* **EXERCISE BRIEF**: Transcribe only the stretch of lines that opens with the line containing "734x468 pixels. How" and closes with the last line of the listing, skipping pictures.

* **RECORD EXTRACTS**:
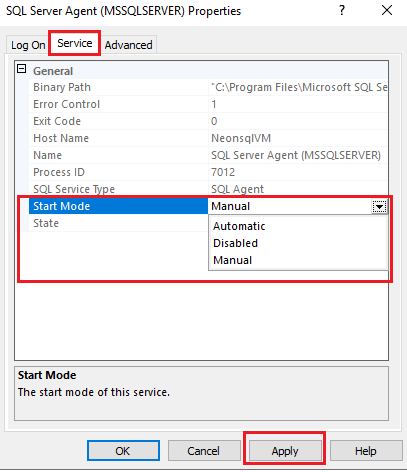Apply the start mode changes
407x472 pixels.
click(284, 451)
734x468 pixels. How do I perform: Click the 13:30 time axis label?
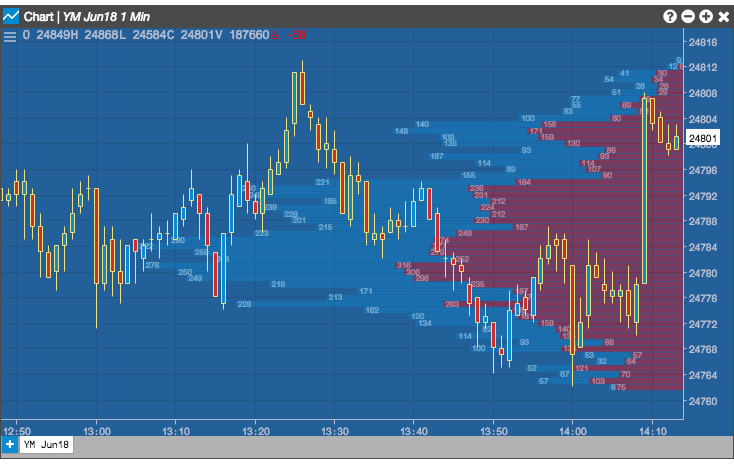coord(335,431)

* **ANSWER TO THE EXERCISE**:
734x468 pixels. How do I perform: Click the 13:30 time axis label?
coord(335,431)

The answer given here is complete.